*Work item*. All lines from the one containing "Viewport: 591px width, 424px" through the end of the data below are to be repeated exactly, with pictures left out.
=== Information given ===
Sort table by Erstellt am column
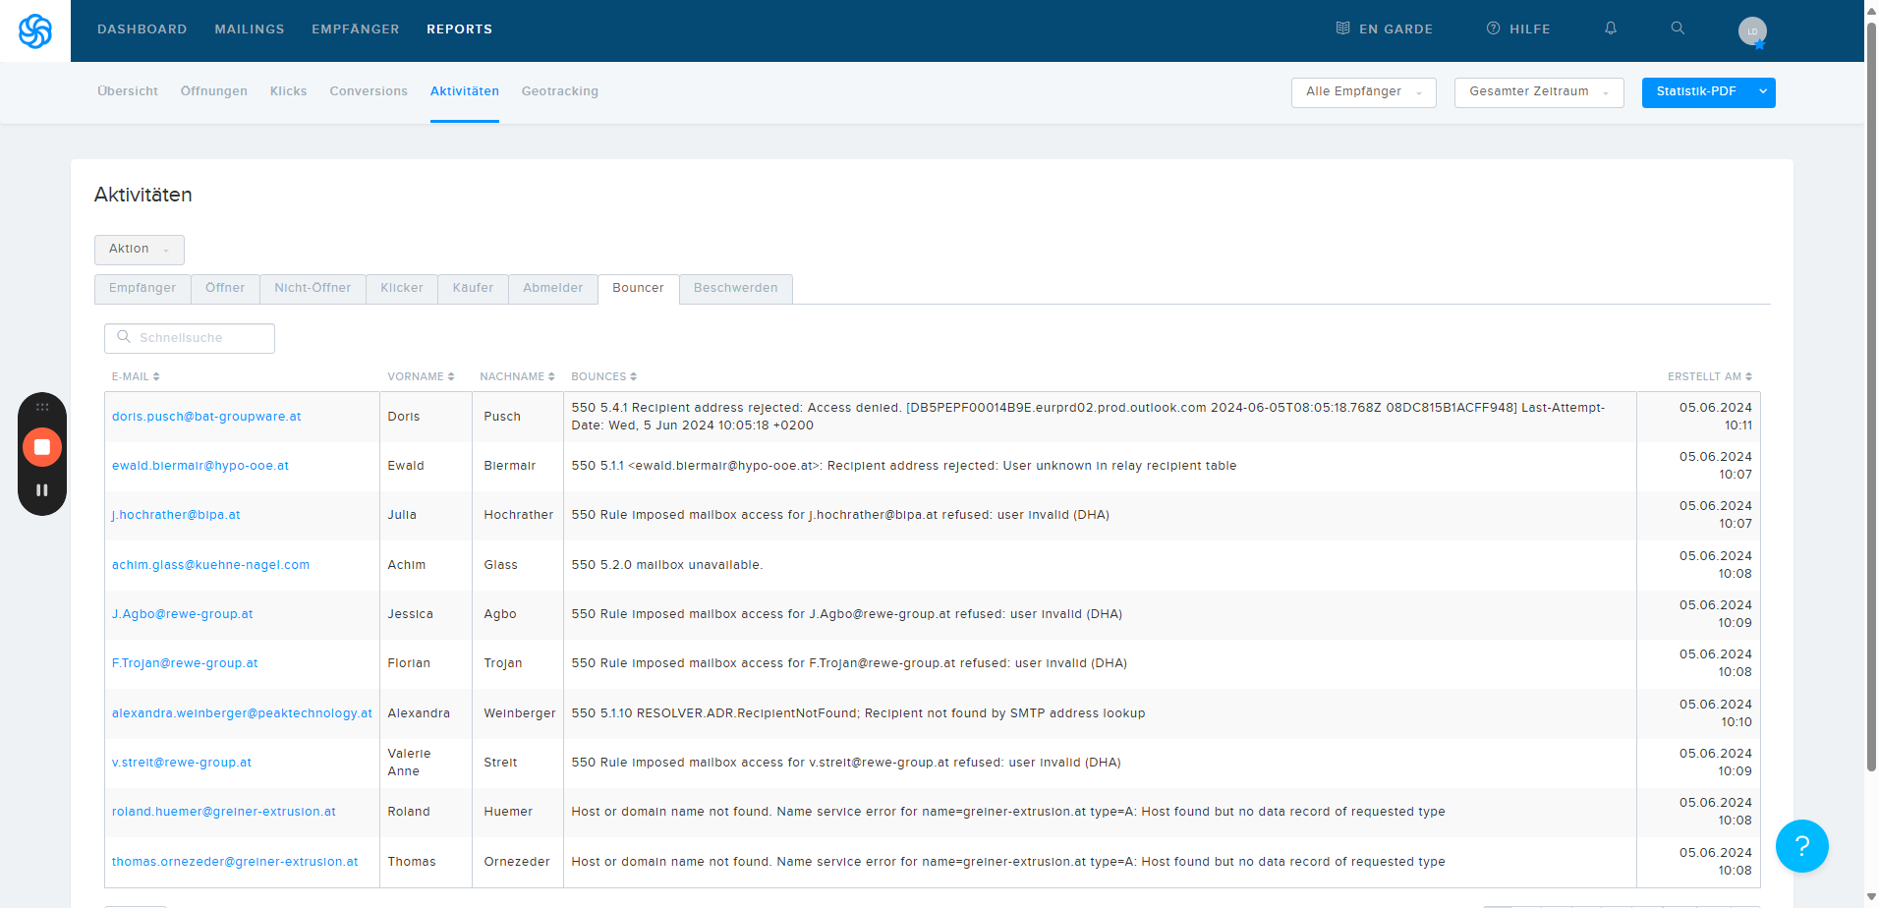 (x=1709, y=377)
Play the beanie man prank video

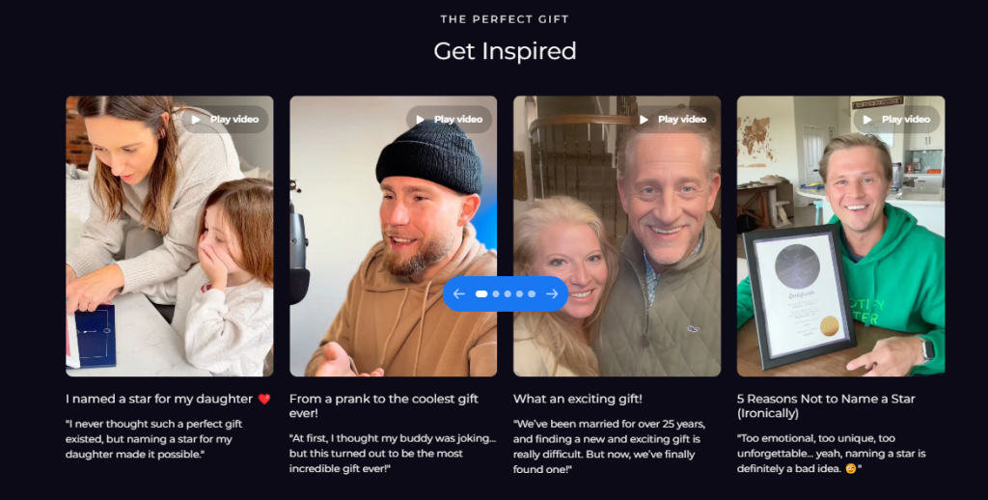450,119

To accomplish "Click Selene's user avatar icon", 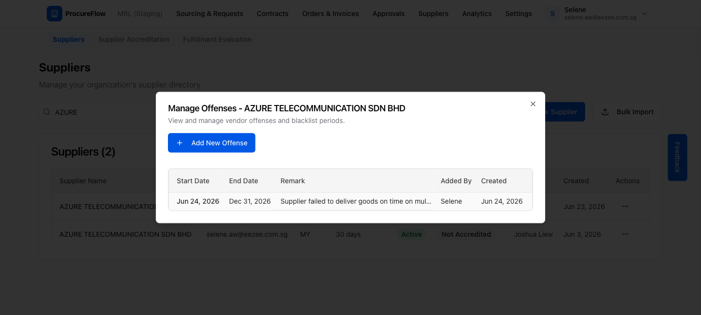I will point(553,14).
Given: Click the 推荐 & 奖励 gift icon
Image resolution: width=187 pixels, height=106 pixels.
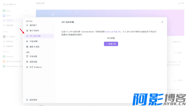Looking at the screenshot, I should coord(27,47).
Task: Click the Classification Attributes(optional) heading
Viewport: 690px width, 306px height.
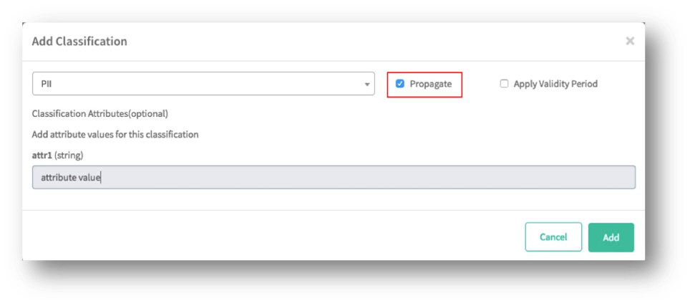Action: (100, 114)
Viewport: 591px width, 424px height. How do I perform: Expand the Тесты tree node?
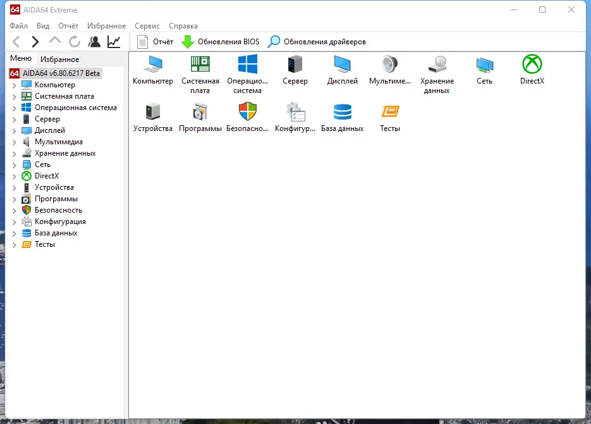point(14,245)
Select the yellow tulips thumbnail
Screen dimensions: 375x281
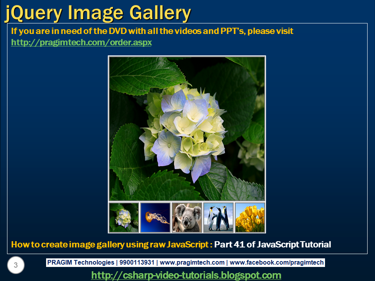tap(250, 216)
===
*Answer to this exercise*.
Viewport: 591px width, 424px height. How do I perform: Expand the Тесты tree node?
point(14,245)
Select the yellow tulips thumbnail
Screen dimensions: 375x281
tap(250, 216)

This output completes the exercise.